Arup, a multidisciplinary engineering and consulting firm with a reputation for delivering innovative and sustainable designs, recently celebrated the commencement of construction of the 150,000 SF Bloomberg Center, the first academic building on the Cornell Tech campus, designed to achieve net zero energy and LEED Platinum certification.
The ceremony on June 16, 2015 was attended by the present and past mayors of New York City, representatives from New York State, Cornell University and its development partners including Morphosis Architects, Arup, and site master plan architects Skidmore Owings and Merrill. It was held at the Franklin D. Roosevelt Four Freedoms Park, south of the future Cornell Tech Roosevelt Island campus.
Arup's integrated design approach aimed to create an exemplary green building. Sustainability goals included meeting the functional requirements of an advanced academic facility, while creating a building that is low carbon, energy-efficient, healthy and pleasant to be in, and designed in accordance with the LEED New Construction 2009 rating system.
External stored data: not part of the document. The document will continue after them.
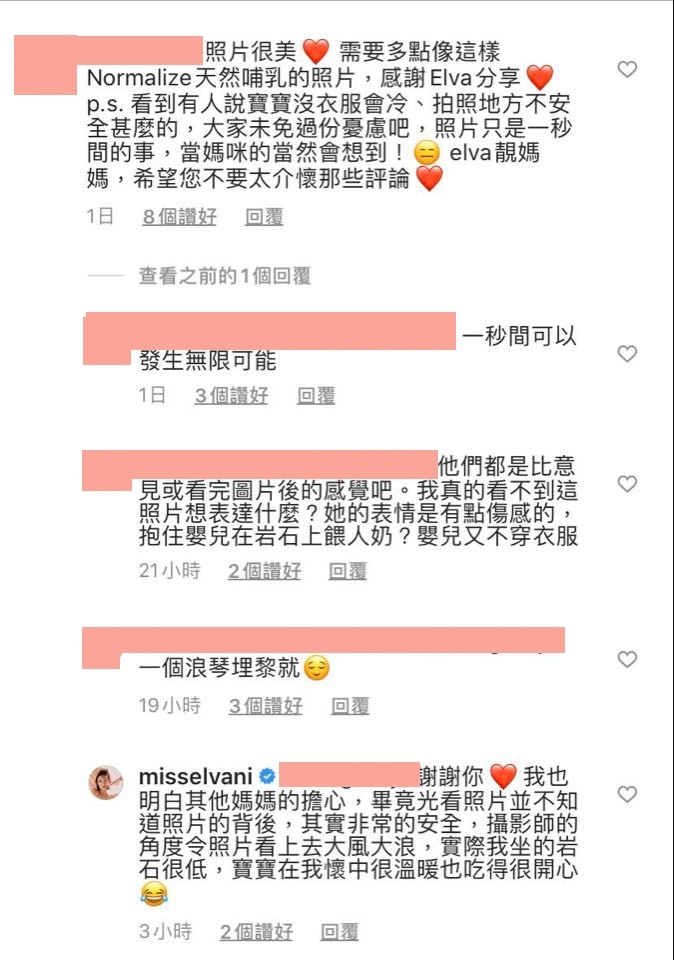Click 回覆 under the 一秒間 reply
Viewport: 674px width, 960px height.
pyautogui.click(x=316, y=395)
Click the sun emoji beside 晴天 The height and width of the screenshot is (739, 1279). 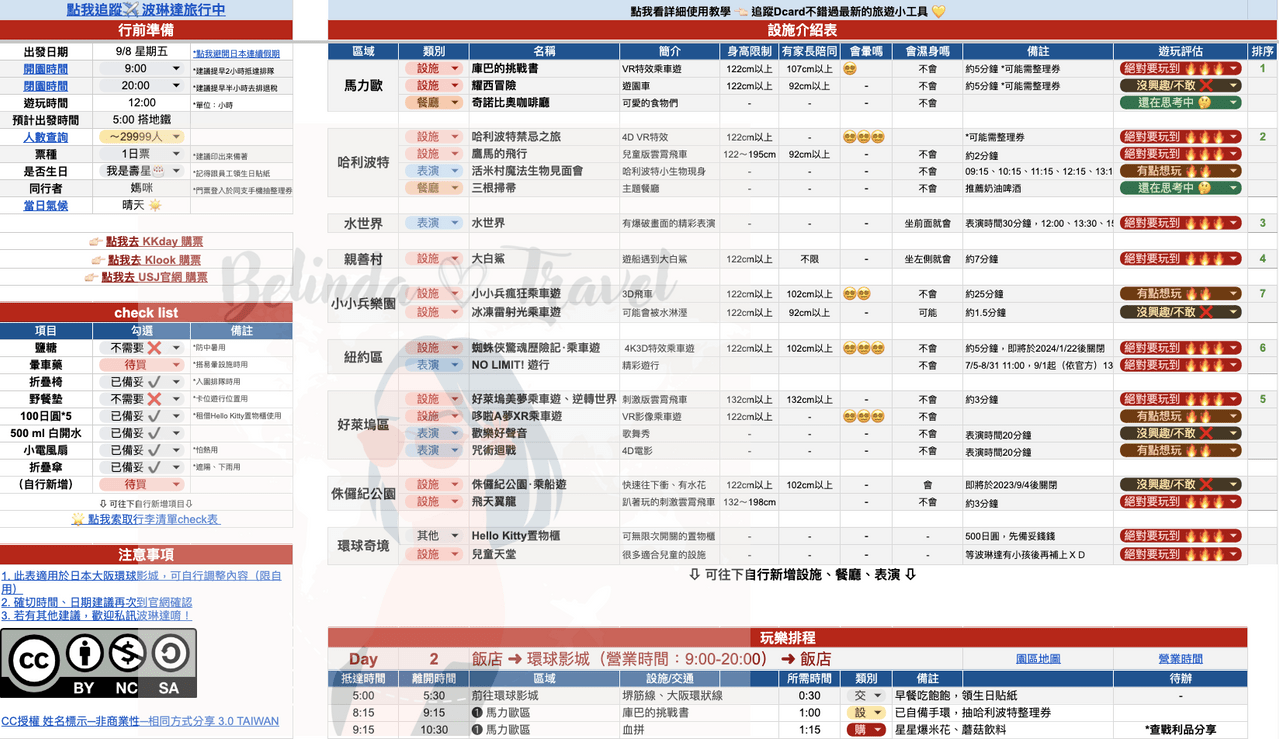point(154,205)

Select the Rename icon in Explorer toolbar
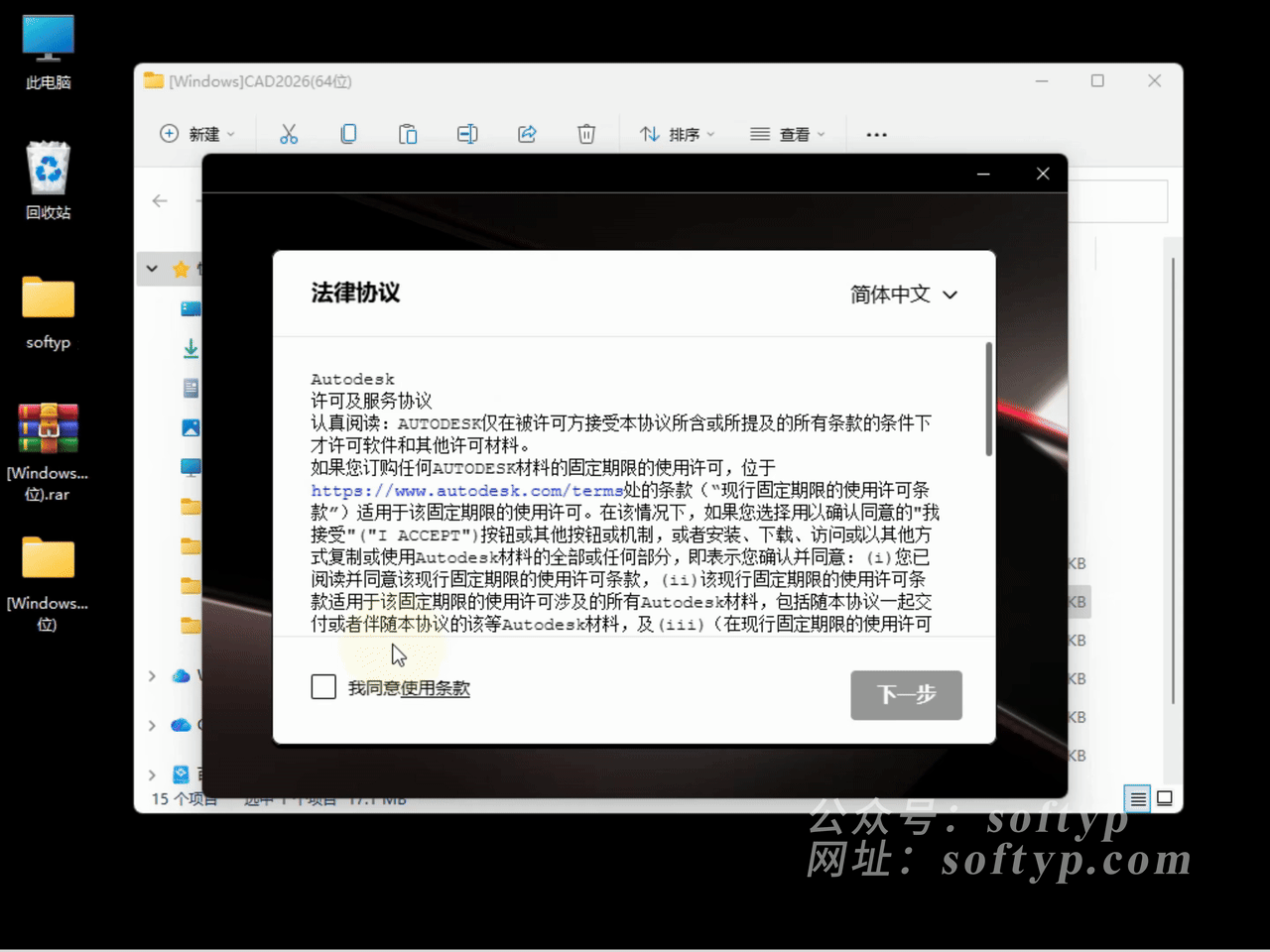point(467,134)
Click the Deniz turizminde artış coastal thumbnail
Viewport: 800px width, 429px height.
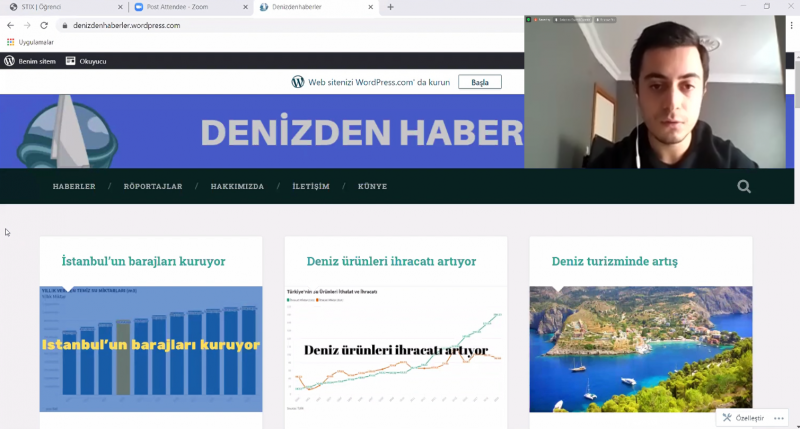pyautogui.click(x=640, y=349)
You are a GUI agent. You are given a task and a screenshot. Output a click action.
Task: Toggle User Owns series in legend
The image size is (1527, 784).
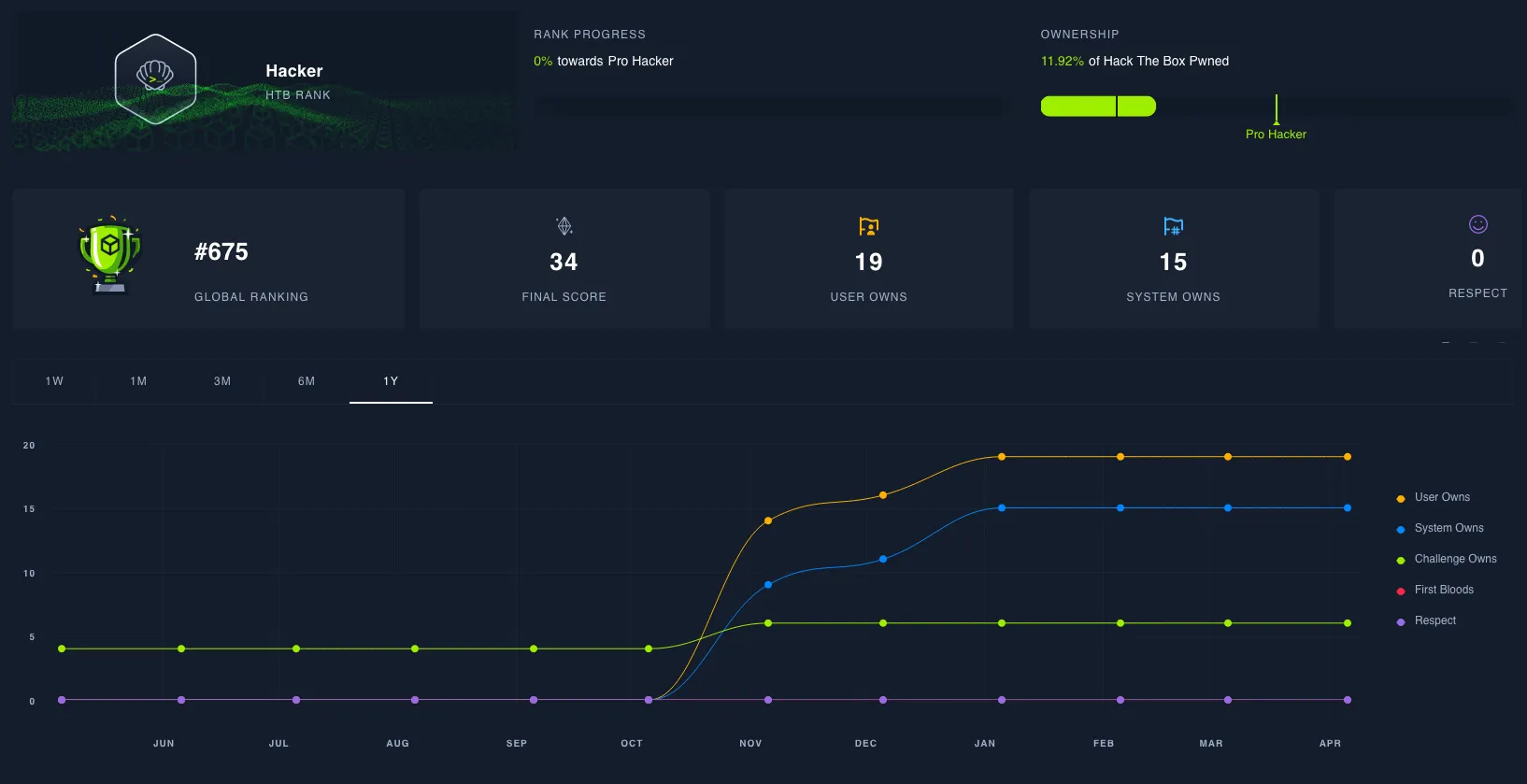coord(1441,497)
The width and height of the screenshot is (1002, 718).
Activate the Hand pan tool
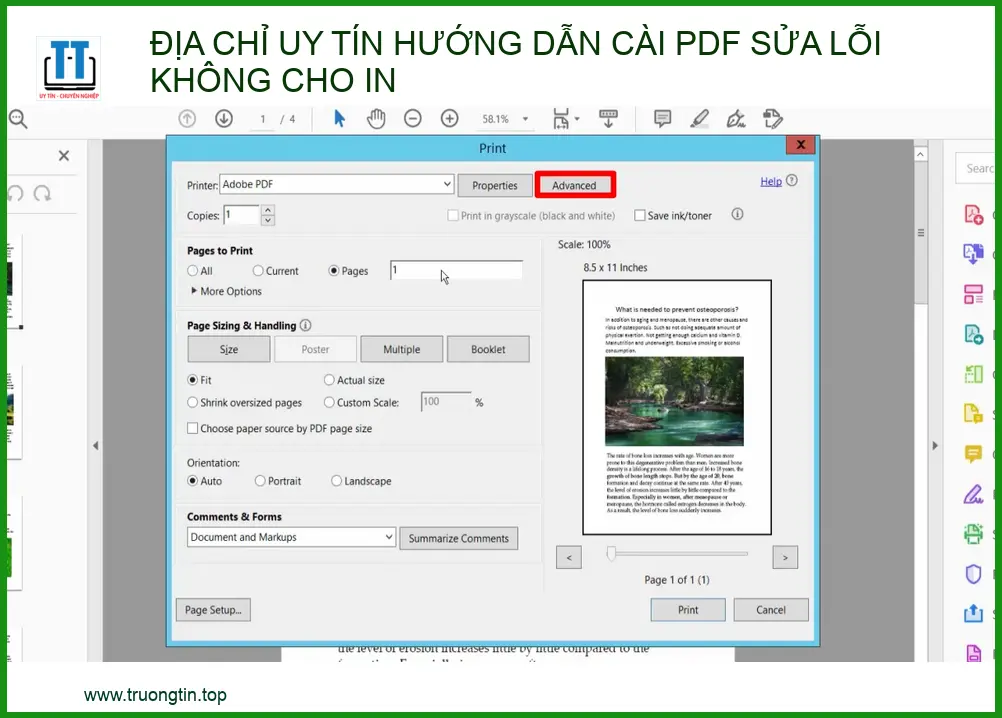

Design elements include roof-mounted photovoltaic (PV) systems that are part of a campus-wide array of solar panels dedicated to the Bloomberg Center, and ground source heat pumps that harness the constant temperature of the earth to both warm and cool the building. The building – located on an island in the East River – is also designed to be resilient to potential flood conditions over its design life.
"Cornell University has a longstanding commitment to sustainability, and that includes Cornell Tech's developing campus on Roosevelt Island, which will be among the most energy efficient campuses in the world," said Diana Allegretti, assistant director for design & construction at Cornell Tech. "Through strong communication and a strongly collaborative relationship, Cornell, Arup and Morphosis were able to push the boundaries of what can be achieved towards net zero energy on a campus building of this scale."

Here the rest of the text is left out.